Sintered plastics control fluids on micro scale

Tom Shelley reports on some of the applications of very fine-grained, high-purity, sintered plastic.

Sintered plastic with micro pores can be used for filtration, wicking, venting, fluid control, and the mixing of emulsions.

Many of the potential applications are medical, such as making catheter vents that shut off when liquid is encountered, but devices can be made that are hydrophobic (water hating), which is how they are naturally, superhydrophobic, oleophobic (oil hating) or hydrophilic (water loving), allowing them to be used in an increasingly wide range of applications.

'Vyon' and medical grade 'BioVyon' are both made by Porvair Filtration, based in Wrexham, in sheet, tube or almost any three dimensional form in a range of pore sizes from 10 to 100µm.

Market development manager Claire Jarmey-Swan, chairing a discussion at the recent Medical Innovation Forum in London, showed samples and said that the
manufacturing process was 'like making a biscuit'. Porvair's most common products are made by sintering PP (polypropylene) or PE (polyethylene) beads to produce white sheets with up to 50% voids, but she said it was possible to apply the process to PEEK (polyetheretherketone), PTFE (polytetrafluorethylene), PA (polyamide) and
EVA (ethylene vinyl acetate). It is also possible to encapsulate other materials within the sinter, such as active carbon to absorb chemical substances, and polymers that swell when they get wet. This is how the catheter vent shutoffs work.

Unlike other microfiltration media, the material is robust. Samples and small production quantities can be made by rapid prototyping methods, reducing project time and
time to market. The clean room based manufacturing process does not require expensive tooling as is the case with conventional plastic moulding techniques and is automated to reduce potential contamination and bioburden. It has also been found possible to laminate on membranes with a to 0.1µm pore size.

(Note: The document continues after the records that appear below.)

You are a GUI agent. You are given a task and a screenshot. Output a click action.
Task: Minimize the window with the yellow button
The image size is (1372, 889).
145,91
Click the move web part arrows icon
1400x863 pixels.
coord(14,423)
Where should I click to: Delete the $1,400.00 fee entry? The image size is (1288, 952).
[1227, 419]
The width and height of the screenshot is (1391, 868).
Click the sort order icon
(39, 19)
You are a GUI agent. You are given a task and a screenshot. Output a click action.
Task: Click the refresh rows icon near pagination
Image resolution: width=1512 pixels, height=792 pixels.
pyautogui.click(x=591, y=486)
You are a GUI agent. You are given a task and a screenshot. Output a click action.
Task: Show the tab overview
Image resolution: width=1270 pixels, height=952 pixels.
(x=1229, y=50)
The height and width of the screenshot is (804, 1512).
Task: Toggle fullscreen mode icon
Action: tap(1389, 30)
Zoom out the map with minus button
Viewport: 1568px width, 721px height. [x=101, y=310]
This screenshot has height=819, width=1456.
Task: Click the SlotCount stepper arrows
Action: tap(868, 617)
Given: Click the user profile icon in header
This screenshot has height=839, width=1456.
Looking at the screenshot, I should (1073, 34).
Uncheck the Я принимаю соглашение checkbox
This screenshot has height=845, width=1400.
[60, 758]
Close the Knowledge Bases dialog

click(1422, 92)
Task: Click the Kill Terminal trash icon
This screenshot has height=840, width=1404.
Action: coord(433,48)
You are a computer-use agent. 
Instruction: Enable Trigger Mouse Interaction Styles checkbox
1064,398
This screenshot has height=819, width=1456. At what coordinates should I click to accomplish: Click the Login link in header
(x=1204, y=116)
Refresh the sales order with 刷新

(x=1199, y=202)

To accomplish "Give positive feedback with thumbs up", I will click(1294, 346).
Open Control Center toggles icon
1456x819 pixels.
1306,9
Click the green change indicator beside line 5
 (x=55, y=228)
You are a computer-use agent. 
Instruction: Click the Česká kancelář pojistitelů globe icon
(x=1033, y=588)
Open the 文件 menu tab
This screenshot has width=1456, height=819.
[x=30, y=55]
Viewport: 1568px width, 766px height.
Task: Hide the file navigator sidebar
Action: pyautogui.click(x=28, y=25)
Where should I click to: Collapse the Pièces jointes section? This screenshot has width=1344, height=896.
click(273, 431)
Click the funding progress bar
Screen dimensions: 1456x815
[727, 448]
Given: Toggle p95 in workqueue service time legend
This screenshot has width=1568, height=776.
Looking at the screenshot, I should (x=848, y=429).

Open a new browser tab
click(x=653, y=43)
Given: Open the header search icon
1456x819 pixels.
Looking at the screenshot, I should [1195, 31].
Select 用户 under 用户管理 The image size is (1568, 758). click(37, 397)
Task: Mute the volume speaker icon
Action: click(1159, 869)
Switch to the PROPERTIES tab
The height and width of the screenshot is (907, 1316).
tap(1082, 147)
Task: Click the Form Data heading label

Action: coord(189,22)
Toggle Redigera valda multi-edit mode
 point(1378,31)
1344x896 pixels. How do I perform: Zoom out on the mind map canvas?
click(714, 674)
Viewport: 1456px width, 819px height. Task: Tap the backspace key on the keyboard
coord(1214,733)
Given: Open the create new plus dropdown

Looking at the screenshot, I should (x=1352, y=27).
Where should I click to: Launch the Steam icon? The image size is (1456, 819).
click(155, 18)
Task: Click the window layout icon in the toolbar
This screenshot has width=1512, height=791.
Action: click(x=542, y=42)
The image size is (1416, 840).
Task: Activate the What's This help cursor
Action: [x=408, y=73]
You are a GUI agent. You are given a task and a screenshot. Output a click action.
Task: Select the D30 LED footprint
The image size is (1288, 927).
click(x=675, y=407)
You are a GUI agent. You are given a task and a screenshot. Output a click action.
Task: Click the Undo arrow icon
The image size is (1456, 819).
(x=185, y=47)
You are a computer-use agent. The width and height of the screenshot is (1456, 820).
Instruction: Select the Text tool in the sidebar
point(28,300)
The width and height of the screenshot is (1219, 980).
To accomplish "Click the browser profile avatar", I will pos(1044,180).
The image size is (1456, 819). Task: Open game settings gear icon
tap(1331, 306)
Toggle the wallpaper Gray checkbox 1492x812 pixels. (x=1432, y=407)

The plastics are approved by the US Food and Drug Administration and by the Water Regulations Advisory Scheme and have passed the requirements of the United States Pharmacopeia and ISO 10993-5 Class VI for mammalian cell growth.

Mechanical structures impregnated with cells or bacteria are used in a number of pharmaceutical preparation processes. Biomedical extraction processes based on
passing liquids through impregnated, sintered discs in columns are used routinely. Such constructions offer considerable advantages over extraction columns full of beads, which suffer from channelling through bead beds and also possible bed compaction at higher flow rates. There was also a lot of discussion at the Forum about structures for medical implants that would permit a good interface developing with growing tissue, for which sintered structures sounded very suitable.

Jarmey-Swan said that if two immiscible fluids were pumped through a sintered filter with fine pores, the mixture tends to emerge as an emulsion. This is of particular importance to the food and cosmetics industries. Other applications include: water and chemical filtration, solids handling, sound attenuation, battery venting and vacuum tables in market sectors that include general engineering, aerospace, electronics and beverages. Sintered plastics can relatively easily be made to include other materials such as solid lubricants. Wicking effects are the basis of marker pens but can also be used to apply controlled amounts of liquid lubricants. Production is underpinned by an ISO 9001-2000 quality-assurance programme.